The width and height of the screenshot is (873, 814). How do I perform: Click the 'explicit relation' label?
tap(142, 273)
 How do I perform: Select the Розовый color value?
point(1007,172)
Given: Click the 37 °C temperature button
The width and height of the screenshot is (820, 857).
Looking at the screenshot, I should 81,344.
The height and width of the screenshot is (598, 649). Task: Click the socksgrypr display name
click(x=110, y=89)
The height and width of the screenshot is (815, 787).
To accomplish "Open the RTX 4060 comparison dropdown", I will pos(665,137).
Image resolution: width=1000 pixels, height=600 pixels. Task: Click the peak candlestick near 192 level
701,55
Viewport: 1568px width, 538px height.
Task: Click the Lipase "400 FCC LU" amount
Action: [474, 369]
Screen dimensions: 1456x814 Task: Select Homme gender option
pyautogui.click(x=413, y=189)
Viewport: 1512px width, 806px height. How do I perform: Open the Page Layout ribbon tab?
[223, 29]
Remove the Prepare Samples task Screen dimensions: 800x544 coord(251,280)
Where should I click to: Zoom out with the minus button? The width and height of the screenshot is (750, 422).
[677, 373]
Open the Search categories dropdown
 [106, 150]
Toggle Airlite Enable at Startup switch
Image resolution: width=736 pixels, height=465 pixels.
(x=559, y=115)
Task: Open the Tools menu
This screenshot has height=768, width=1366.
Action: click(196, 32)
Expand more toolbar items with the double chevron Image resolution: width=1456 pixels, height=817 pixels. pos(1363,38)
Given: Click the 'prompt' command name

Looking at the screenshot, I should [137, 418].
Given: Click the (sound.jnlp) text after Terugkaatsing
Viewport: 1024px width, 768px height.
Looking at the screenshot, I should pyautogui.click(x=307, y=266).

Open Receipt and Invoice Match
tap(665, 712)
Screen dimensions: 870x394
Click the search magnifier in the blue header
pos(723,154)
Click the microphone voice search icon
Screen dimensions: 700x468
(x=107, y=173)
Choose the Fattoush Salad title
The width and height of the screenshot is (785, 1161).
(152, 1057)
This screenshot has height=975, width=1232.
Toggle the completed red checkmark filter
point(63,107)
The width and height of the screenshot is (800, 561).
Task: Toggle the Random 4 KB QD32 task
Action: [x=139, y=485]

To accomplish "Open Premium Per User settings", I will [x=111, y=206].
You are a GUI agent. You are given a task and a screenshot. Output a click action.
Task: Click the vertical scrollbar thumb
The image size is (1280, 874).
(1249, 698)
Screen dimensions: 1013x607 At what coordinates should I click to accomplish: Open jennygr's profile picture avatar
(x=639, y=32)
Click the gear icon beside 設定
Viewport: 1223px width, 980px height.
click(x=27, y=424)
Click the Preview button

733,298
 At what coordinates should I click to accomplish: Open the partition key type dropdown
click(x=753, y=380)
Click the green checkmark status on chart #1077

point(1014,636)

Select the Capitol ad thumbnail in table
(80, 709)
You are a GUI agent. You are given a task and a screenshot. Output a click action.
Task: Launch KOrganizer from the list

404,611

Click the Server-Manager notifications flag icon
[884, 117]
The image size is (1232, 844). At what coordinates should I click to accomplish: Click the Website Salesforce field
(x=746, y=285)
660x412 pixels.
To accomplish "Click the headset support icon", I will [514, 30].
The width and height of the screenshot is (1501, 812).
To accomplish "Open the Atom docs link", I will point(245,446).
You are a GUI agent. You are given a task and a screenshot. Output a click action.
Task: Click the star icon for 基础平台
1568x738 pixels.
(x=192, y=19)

***

(GIVEN TASK):
Reproduce every one of the records above verbatim, line for line.

(THE COMPLETED TASK):
The width and height of the screenshot is (873, 814). How do I perform: Click the 'explicit relation' label?
tap(142, 273)
 How do I perform: Select the Розовый color value?
point(1007,172)
Given: Click the 37 °C temperature button
The width and height of the screenshot is (820, 857).
Looking at the screenshot, I should 81,344.
The height and width of the screenshot is (598, 649). Task: Click the socksgrypr display name
click(x=110, y=89)
The height and width of the screenshot is (815, 787).
To accomplish "Open the RTX 4060 comparison dropdown", I will pos(665,137).
Image resolution: width=1000 pixels, height=600 pixels. Task: Click the peak candlestick near 192 level
701,55
Viewport: 1568px width, 538px height.
Task: Click the Lipase "400 FCC LU" amount
Action: [474, 369]
Screen dimensions: 1456x814 Task: Select Homme gender option
pyautogui.click(x=413, y=189)
Viewport: 1512px width, 806px height. How do I perform: Open the Page Layout ribbon tab?
[223, 29]
Remove the Prepare Samples task Screen dimensions: 800x544 coord(251,280)
Where should I click to: Zoom out with the minus button? The width and height of the screenshot is (750, 422).
[677, 373]
Open the Search categories dropdown
 [106, 150]
Toggle Airlite Enable at Startup switch
Image resolution: width=736 pixels, height=465 pixels.
(x=559, y=115)
Task: Open the Tools menu
This screenshot has height=768, width=1366.
Action: click(196, 32)
Expand more toolbar items with the double chevron Image resolution: width=1456 pixels, height=817 pixels. pos(1363,38)
Given: Click the 'prompt' command name

Looking at the screenshot, I should [137, 418].
Given: Click the (sound.jnlp) text after Terugkaatsing
Viewport: 1024px width, 768px height.
Looking at the screenshot, I should pyautogui.click(x=307, y=266).

Open Receipt and Invoice Match
tap(665, 712)
Screen dimensions: 870x394
Click the search magnifier in the blue header
pos(723,154)
Click the microphone voice search icon
Screen dimensions: 700x468
(x=107, y=173)
Choose the Fattoush Salad title
The width and height of the screenshot is (785, 1161).
(152, 1057)
This screenshot has height=975, width=1232.
Toggle the completed red checkmark filter
point(63,107)
The width and height of the screenshot is (800, 561).
Task: Toggle the Random 4 KB QD32 task
Action: [x=139, y=485]

To accomplish "Open Premium Per User settings", I will [x=111, y=206].
You are a GUI agent. You are given a task and a screenshot. Output a click action.
Task: Click the vertical scrollbar thumb
The image size is (1280, 874).
(1249, 698)
Screen dimensions: 1013x607 At what coordinates should I click to accomplish: Open jennygr's profile picture avatar
(x=639, y=32)
Click the gear icon beside 設定
Viewport: 1223px width, 980px height.
click(x=27, y=424)
Click the Preview button

733,298
 At what coordinates should I click to accomplish: Open the partition key type dropdown
click(x=753, y=380)
Click the green checkmark status on chart #1077

point(1014,636)

Select the Capitol ad thumbnail in table
(80, 709)
You are a GUI agent. You are given a task and a screenshot. Output a click action.
Task: Launch KOrganizer from the list

404,611

Click the Server-Manager notifications flag icon
[884, 117]
The image size is (1232, 844). At what coordinates should I click to accomplish: Click the Website Salesforce field
(x=746, y=285)
660x412 pixels.
To accomplish "Click the headset support icon", I will [514, 30].
The width and height of the screenshot is (1501, 812).
To accomplish "Open the Atom docs link", I will point(245,446).
You are a GUI agent. You are given a task and a screenshot. Output a click action.
Task: Click the star icon for 基础平台
1568x738 pixels.
(x=192, y=19)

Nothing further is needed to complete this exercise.